Best Man to Make Your Daughter a Knockout 2007 | Jaider Sanchez | Best of Denver® | Best Restaurants, Bars, Clubs, Music and Stores in Denver | Westword
Jaider Sanchez knows a thing or two about turning a girl into a woman -- or a man into a woman, for that matter. This drag queen/stylist is the expert that many Denver padres turn to when it's time for their daughters to celebrate their fifteenth-year quinceaera. They know that Sanchez will make their girls beautiful and prepare them for their first step into womanhood. Cha cha cha.
Here's the skinny on too many women's boutiques: The clothes they sell fit only willowy sylphs, teens and anorexics. But the rest of us -- and that means most of us -- want to look good without having to fit into one of those narrow, clingy, nipple-loving things that hang on countless clothing-store racks. A friend to local and small-run designers, Harriet Gibson champions garments stitched from good-looking natural fabrics in saucy colors that complement your shape. How novel.

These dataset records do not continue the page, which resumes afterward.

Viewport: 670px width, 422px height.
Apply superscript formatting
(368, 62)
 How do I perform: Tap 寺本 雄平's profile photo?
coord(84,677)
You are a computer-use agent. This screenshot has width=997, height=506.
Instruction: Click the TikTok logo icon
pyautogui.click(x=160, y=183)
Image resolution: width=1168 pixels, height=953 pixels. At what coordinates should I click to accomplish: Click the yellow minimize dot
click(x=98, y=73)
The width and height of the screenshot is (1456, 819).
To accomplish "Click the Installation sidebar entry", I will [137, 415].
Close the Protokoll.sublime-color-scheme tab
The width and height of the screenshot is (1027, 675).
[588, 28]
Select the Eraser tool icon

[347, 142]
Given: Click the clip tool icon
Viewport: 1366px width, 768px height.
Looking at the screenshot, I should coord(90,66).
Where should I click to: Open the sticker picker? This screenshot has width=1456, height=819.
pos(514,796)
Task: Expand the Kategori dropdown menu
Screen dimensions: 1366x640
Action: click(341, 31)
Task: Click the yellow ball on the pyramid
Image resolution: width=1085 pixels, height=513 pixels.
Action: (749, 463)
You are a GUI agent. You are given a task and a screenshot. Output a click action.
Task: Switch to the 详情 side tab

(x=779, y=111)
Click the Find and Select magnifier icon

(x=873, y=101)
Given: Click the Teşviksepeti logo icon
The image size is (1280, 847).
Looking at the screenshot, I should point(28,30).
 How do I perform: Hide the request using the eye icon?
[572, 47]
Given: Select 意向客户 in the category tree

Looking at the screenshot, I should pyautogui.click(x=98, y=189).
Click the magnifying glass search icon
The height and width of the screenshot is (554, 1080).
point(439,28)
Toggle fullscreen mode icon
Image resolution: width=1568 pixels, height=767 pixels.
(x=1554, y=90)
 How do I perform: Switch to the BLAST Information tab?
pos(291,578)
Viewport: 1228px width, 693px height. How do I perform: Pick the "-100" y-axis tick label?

Sarah Lilly-Ray has raised the cheap shoe to stiletto-heel heights at her Broadway footwear emporium, where the prices rarely climb above fifty bucks a pair. And what pairs! Lilly-Ray's shelves are proficiently stocked with nearly 100 styles of inexpensive shoes, from ballet flats to knockoff wedges, made predominantly from vegan-friendly materials and oozing with personality. Walk on!
Tiptoe into Elyse Burja's posh shoe palace, breathe in the sexy aroma of butter-soft leather and keenly crafted stacked heels, and you'll know how shoes become a fetish. Swoon over the black Bronx peep-toe pumps with front-buttoned straps or a pair of teetery, strappy Kaju wedges. Never have shoes looked so cute or irresistible as they do sitting in this sleek, modern shop.
Bruise carries what must be the premier selection of pre-owned sneakers, including Adidas, Puma, Nike, Reebok, Converse and other favorites of the city's fleet-footed. Owner Dennis Bodley claims to personally scrub, oil, polish and waterproof every pair he puts on the shelves, so what's old can be new again. And stink-free.
Don't know what to do with that worn pair of jeans, a skirt from three seasons ago or your stash of old T-shirts? Chances are good that Tricia Hoke and Kimberly Robertson of Potential Fashions would have more than a few ideas. These ladies have made an art form out of reconstructing thrift-store clothing into something more whimsical and fashionable than the original ever was. Sweater collars made from the tops of jeans? You'd better believe it's cute. These girls have serious Potential.
Courtesy True
The relationship between a woman and her handbag is a little something like Kismet. Some people search for years for the right purse, carrying some ratty old thing while they look. One bag's not big enough, another's too heavy; the black bag doesn't go with your new brown shoes, but the brown one lacks that secret little spot where you can stash your lip gloss. Shana Colbin's year-old Highlands Square shop is a good place to start looking. With classic bags in soft leathers and luscious colors, Kismet promises that some day your purse will come.
There's only one place for a cowgirl to stash her keys and cash: in a classic tooled-leather saddlebag slung freely over her shoulder. Zelda's stocks the archetypal Western-wear purses in several shapes and sizes, plus plush cowboy-boot slippers, bejeweled belts, sterling silver and turquoise jewelry, fur-trimmed jean jackets and willow bentwood furniture. Annie, get your fun!
Finally, Sephora made it to the Mile High City. No more trips to New York and San Francisco to indulge in its plethora of tubes, pots and compacts. A veritable playground of choices, Sephora lets you peruse on your own or with the help of a skilled cosmetologist, picking and choosing from just about any skin-care, fragrance, makeup, bath and body or hair-care product under the sun. It's better than Prozac!
There's so much to love about Rare Bird Vintage Clothing, from the artful, ever-changing window displays to the great prices on cute couture from every decade. Owner Ian Nelson pairs old clothes with new ideas, which makes this Capitol Hill closet an ideal dress-up destination. The fun isn't just for grownups, though. In the back of the store, hidden behind mounds of retro dresses, kooky shoes and original pieces by local designers is a display of tiny treasures for tykes, from full cowboy outfits to onesies from the '50s, '60s and beyond. Jaw-droppingly adorable, these itty-bitty clothes are just the thing to get a future hipster through the early years in style.